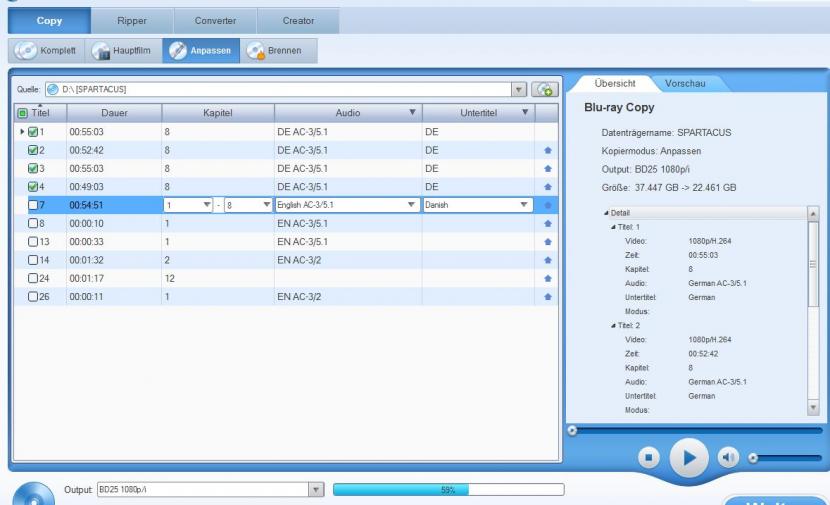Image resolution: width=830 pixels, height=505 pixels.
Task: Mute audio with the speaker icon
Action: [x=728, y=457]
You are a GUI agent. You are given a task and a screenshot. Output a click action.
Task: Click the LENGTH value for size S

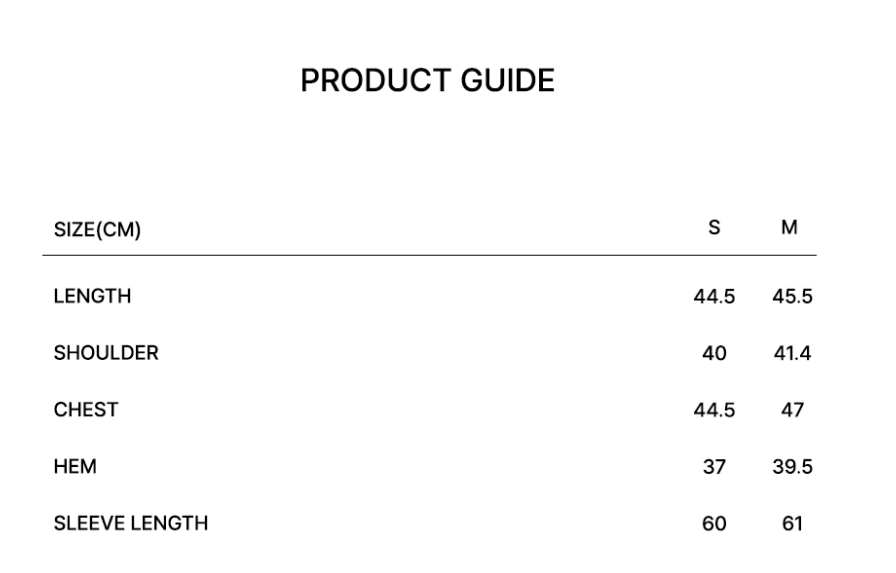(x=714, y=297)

------------

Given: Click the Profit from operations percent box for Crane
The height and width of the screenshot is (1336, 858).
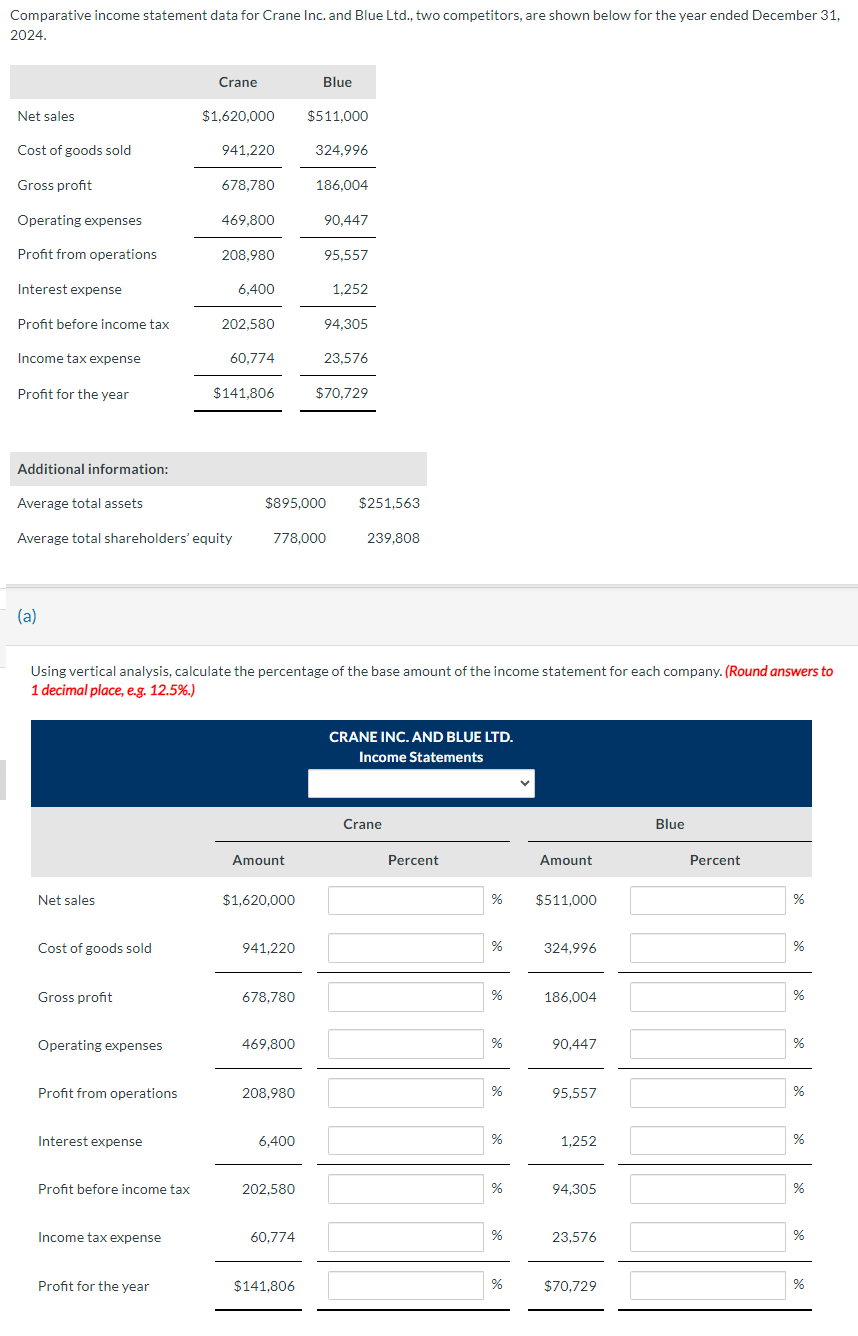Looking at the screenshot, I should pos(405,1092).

------------

Convert the records into a two-column CSV, with the columns "instruction" and "response" and one row per record. Begin at the line that has "Given: Click the" and stop after the line that has "Looking at the". Put each field in quotation marks, turn line breaks into spaces, and leave out the pictures.

instruction,response
"Given: Click the Profit from operations percent box for Crane The height and width of the screenshot is (1336, 858).","Looking at the screenshot, I should pos(405,1092)."